In construction, the four leading causes of death are falls, electrocution, being crushed or caught between objects, or being struck by moving machinery or objects.

In her letters, Secretary Solis wrote, “I believe workplace enforcement is not only our responsibility but our moral obligation. We need your help to send our inspectors where they can make the biggest difference.”

“This initiative allows us to expand our eyes and ears,” said Dr. David Michaels, assistant secretary of labor for OSHA. “Although we are adding 110 new inspectors this year, OSHA simply cannot inspect every construction site in the country.”

OSHA seeks to partner with building inspectors in the following cities: Austin, Texas; Boise, Idaho; Cincinnati; Concord, N.H.; Greenwood Village, Colo.; Madison, Miss.; Atlanta Metropolitan area, Georgia; Newark, N.J.; Oakland, Calif.; Washington, D.C.; and Wichita, Kan.

People & Companies in the News

Florida-based Canco General Contractors, a steel building construction company, has opened an office in Greenville, S.C., that will serve the Carolinas, Georgia, Alabama and Tennessee. The office is the first Canco office outside the state of Florida. Canco is headquartered in Plant City, Fla.

Todd Roush, who has been involved in the construction industry for 20 years, has been named division manager. His responsibilities will include developing new business through project management in the firm’s new five-state region.

The McGraw-Hill Companies has appointed Keith Fox president of McGraw-Hill Construction. Fox most recently was president of BusinessWeek.

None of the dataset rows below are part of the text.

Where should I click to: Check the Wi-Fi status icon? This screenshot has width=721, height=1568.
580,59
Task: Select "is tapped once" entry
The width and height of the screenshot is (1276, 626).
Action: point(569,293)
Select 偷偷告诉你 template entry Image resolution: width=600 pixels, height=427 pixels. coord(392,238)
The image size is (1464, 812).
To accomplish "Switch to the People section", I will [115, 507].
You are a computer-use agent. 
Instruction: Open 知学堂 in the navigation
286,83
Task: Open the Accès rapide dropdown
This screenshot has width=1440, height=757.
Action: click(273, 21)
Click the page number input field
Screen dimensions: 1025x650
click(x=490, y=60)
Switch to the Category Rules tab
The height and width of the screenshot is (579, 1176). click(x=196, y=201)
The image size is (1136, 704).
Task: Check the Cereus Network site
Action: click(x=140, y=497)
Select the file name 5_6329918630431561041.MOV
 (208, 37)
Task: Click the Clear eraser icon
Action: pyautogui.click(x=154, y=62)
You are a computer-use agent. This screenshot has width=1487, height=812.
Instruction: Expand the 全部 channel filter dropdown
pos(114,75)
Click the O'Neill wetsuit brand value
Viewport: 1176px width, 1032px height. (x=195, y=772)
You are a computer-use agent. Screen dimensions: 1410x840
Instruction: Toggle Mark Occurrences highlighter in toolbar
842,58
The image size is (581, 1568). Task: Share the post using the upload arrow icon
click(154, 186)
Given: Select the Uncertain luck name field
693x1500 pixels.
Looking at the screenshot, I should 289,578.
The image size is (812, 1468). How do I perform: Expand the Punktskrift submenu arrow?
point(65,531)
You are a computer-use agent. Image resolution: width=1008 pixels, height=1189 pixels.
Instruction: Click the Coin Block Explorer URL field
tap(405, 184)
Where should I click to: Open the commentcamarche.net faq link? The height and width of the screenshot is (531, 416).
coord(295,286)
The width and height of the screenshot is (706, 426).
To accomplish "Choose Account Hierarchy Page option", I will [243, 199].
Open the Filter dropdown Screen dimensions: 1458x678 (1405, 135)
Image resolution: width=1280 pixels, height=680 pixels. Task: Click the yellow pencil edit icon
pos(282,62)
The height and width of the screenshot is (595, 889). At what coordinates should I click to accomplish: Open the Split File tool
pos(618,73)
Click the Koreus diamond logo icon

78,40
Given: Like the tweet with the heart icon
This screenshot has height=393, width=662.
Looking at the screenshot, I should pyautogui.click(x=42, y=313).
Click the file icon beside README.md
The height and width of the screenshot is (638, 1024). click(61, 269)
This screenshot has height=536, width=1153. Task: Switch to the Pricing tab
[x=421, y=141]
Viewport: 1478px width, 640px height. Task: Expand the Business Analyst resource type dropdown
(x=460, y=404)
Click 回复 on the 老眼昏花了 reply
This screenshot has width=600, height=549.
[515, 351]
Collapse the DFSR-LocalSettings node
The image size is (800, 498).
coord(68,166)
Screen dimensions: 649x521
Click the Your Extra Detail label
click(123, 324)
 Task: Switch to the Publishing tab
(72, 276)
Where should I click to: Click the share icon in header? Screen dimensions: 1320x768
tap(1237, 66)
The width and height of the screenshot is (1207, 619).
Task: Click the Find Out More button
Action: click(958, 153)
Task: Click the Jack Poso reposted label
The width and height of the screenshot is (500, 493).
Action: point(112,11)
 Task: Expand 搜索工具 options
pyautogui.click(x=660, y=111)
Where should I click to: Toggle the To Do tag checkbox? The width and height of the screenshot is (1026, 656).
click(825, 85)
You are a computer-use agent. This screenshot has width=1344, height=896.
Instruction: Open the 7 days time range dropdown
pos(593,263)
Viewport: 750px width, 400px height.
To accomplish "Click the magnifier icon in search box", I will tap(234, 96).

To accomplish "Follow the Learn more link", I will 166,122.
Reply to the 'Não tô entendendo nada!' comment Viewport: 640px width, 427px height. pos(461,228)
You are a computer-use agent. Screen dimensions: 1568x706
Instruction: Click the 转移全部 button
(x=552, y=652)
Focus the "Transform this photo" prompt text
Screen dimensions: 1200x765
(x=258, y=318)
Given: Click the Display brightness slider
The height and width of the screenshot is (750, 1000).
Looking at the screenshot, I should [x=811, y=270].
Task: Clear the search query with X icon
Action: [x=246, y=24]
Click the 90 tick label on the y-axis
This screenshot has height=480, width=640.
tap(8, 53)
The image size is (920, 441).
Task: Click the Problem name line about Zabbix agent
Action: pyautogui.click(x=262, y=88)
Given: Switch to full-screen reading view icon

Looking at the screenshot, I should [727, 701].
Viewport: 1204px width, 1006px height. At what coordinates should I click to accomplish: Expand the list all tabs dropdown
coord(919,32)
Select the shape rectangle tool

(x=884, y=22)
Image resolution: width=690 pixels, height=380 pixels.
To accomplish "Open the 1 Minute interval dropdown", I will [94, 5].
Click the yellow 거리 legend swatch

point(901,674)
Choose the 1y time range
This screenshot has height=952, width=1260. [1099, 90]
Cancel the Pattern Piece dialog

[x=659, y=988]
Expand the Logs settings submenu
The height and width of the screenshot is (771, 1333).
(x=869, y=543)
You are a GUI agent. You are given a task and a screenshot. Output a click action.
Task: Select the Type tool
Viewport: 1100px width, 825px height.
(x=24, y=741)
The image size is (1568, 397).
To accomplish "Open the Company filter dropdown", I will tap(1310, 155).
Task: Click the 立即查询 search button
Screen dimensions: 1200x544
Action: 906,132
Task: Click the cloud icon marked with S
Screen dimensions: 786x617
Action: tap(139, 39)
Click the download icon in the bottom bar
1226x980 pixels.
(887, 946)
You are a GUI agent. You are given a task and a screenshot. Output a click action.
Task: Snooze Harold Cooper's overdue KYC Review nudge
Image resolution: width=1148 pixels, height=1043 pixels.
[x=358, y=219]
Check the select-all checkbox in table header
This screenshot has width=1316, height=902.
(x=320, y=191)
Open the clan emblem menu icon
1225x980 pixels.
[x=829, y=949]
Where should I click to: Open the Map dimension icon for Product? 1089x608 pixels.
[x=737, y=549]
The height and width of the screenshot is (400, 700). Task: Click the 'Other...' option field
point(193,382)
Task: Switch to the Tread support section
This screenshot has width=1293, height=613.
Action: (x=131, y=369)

David C. Jeanes, P.E. has retired as president of the Steel Market Development Institute, a business unit of the American Iron and Steel Institute, after 34 years of service with the organization. He was responsible for developing and implementing an industry-wide strategic plan to advance the competitive use of North American steel in the marketplace.

He is succeeded by Lawrence W. Kavanagh, formerly AISI’s vice president of environment and technology.

Products in the News

Viper25, Viper20S (Select) and Viper20D (Deluxe), manufactured by MarinoWARE® and CEMCO, received an evaluation report (CCRR-0154) from ATI Evaluation Service, a Division of Architectural Testing-Certification Services. This evaluation report will be used by architects, building officials, contractors and distributors throughout the building industry as evidence that the ViperStud Drywall Framing System meets the 2003 IBC and IRC, 2006 IBC and IRC, and the 2009 IBC and IRC building codes.

New on the ’Net

National Gypsum, Charlotte, N.C., introduces its Green Product Score (GPS), an easy-to-use online resource designed to create customized sustainable materials data sheets.

Available at, GPS provides the following data for the National Gypsum products selected for a project: reports on recycled materials that include the percentage of both pre-and post-consumer recycled content; information regarding regional materials, including actual mileage and illustration of the 500-mile radius for the project generated by Google Maps; and product certifications and test results.